(Page text)
--- begin ---

>>>>> "W" == Wesley J Landaker <wjl / mindless.com> writes:

W> Of course, the ONLY difference in the regexes is one has (^|.) and the 
W> other has (.|^). 

 A example more simple :

pigeon% ruby -e 'puts "OK" if /(.|a)bd/ =~ "cxbd"'
pigeon% ruby -e 'puts "OK" if /(a|.)bd/ =~ "cxbd"'
OK
pigeon% 

 The problem is in its optimization, more precisely here


      if (mcnt == 4 && *laststart == anychar) {
	switch ((enum regexpcode)laststart[1]) {
	case jump_n:
	case finalize_jump:
	case maybe_finalize_jump:
	case jump:
	case jump_past_alt:
	case dummy_failure_jump:
	  bufp->options |= RE_OPTIMIZE_ANCHOR;
	  break;
	default:
	  break;
	}
      }

 This mean that it has found a regexp beginning with a branch | where the
 first possibility is . (anychar). In this case it put the flag 
 RE_OPTIMIZE_ANCHOR (which mean that it must match only at the beginning of
 the line). 

 But it can't do that, precisely for the 2 examples given


Guy Decoux

--- end ---

(The request) According to the mailing list post, which flag gets set when a regexp starts with a branch whose first alternative is any character? The data that comes next isn't needed.

(Data lines)

--- begin ---

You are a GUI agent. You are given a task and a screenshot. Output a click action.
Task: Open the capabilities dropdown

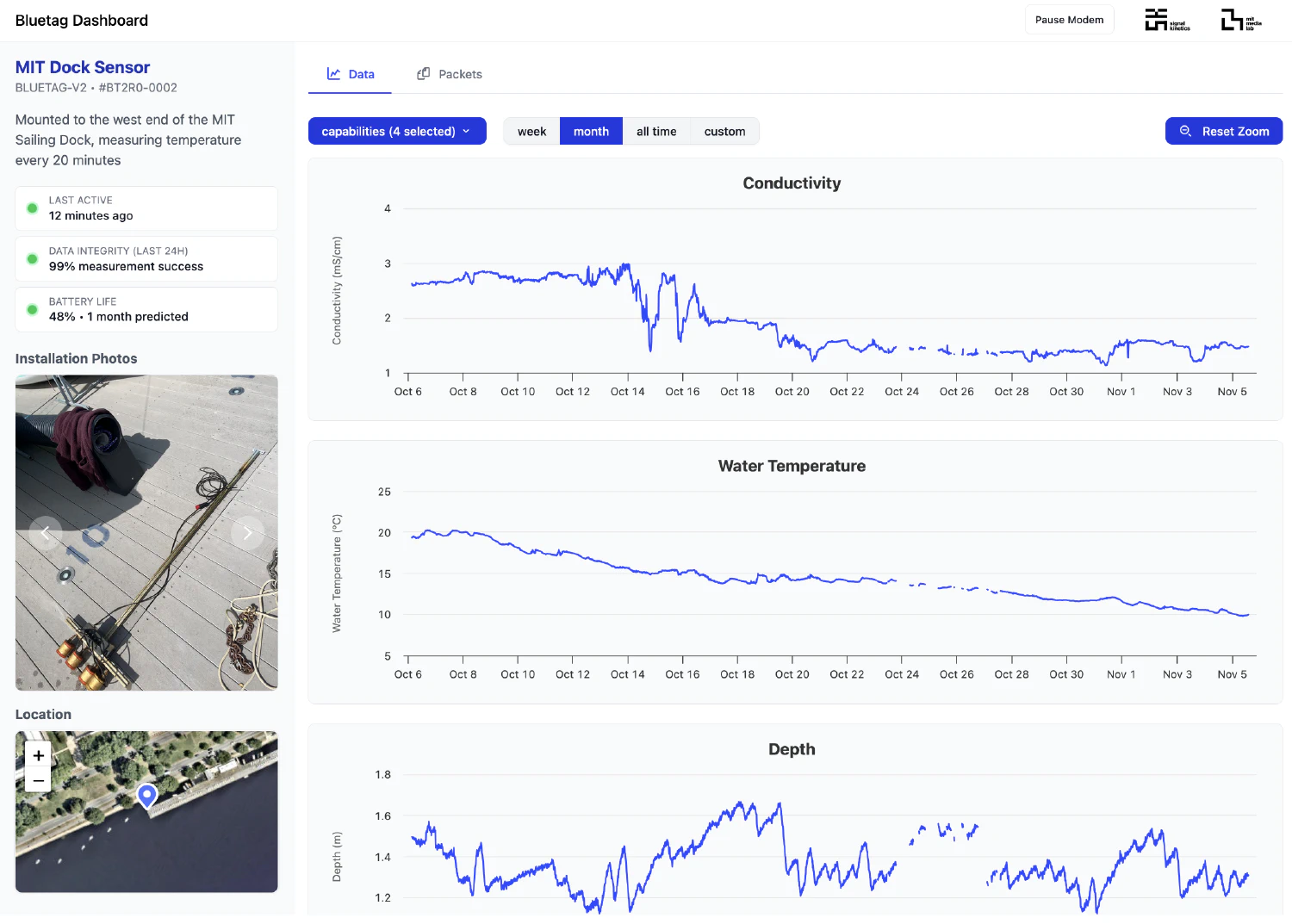point(397,131)
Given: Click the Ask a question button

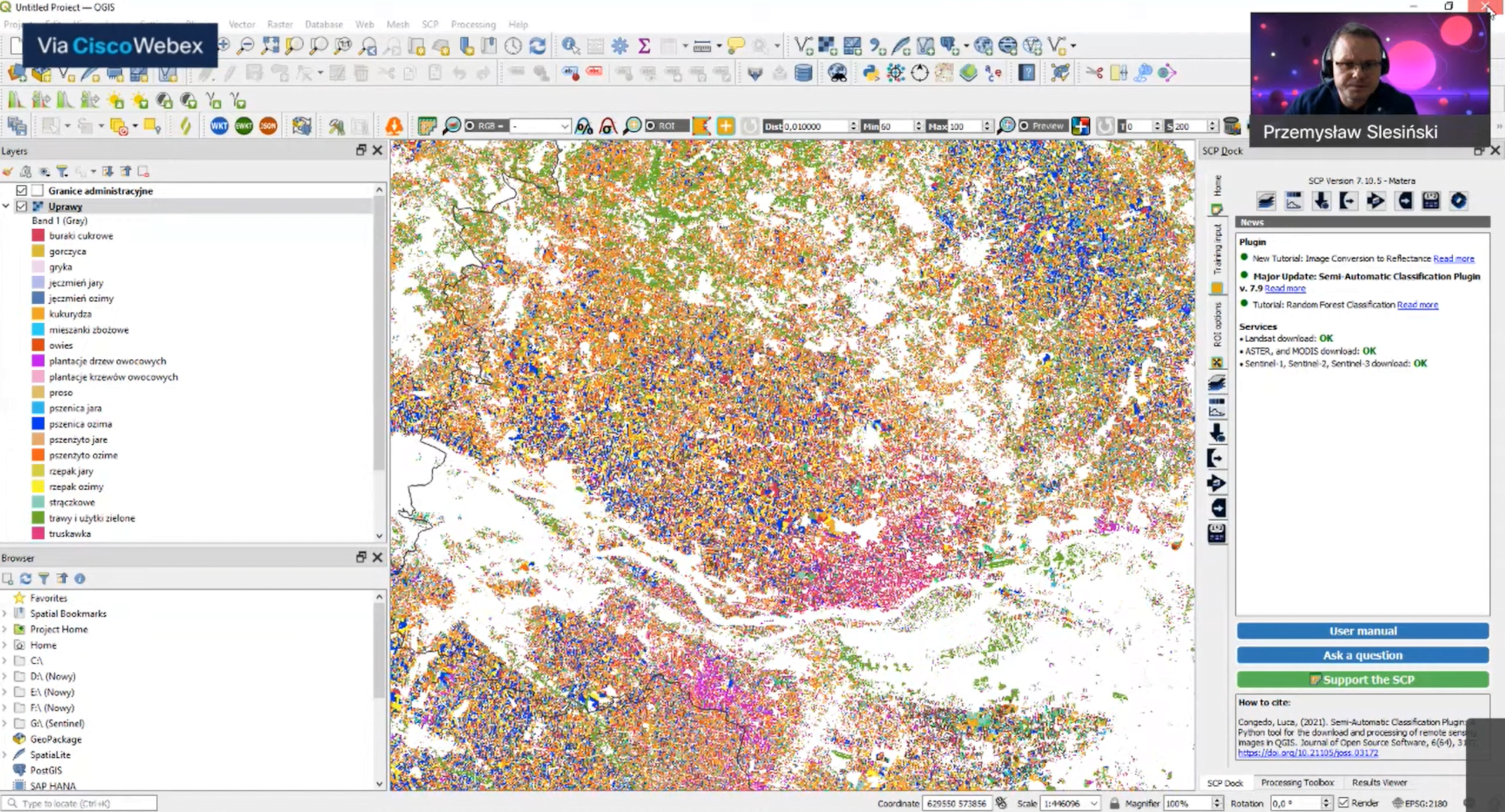Looking at the screenshot, I should [1362, 655].
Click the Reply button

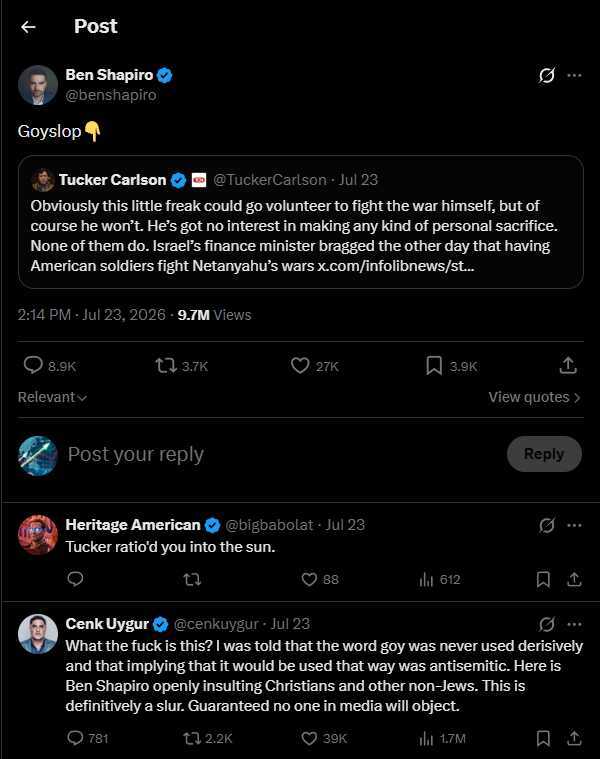pos(544,454)
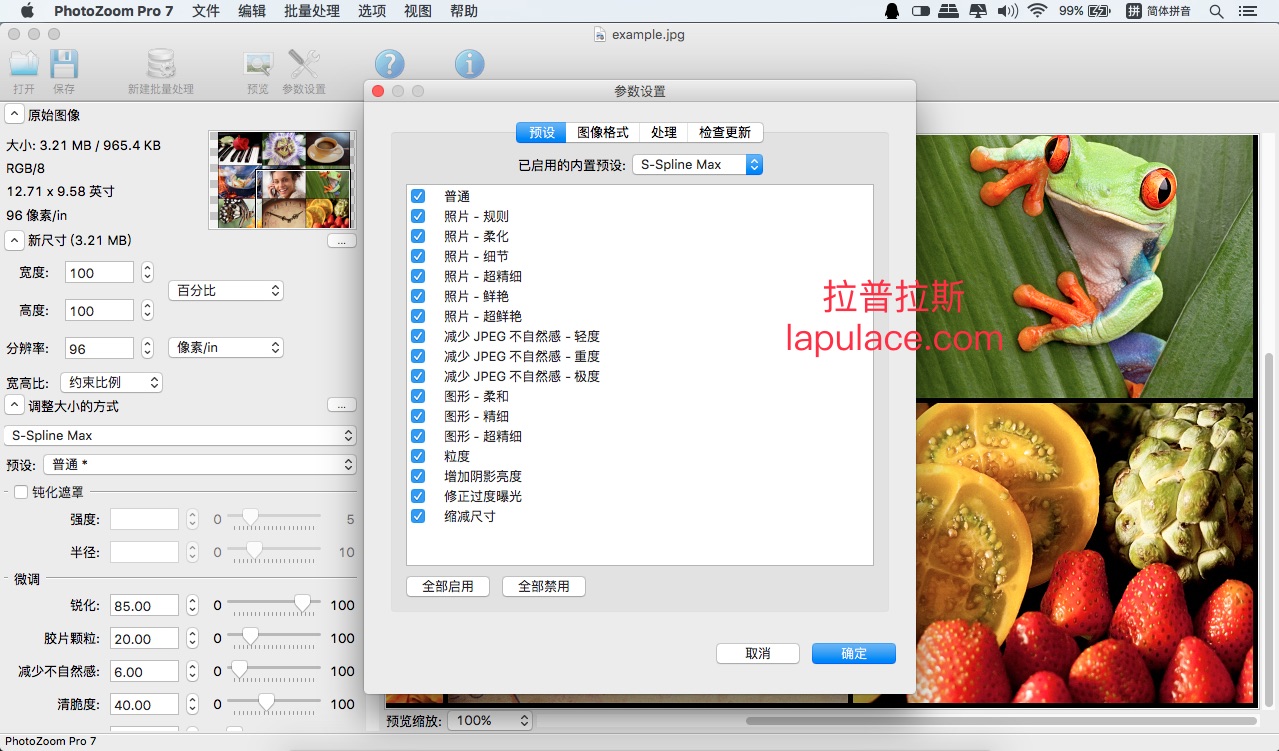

--- end ---

(Expected output) RE_OPTIMIZE_ANCHOR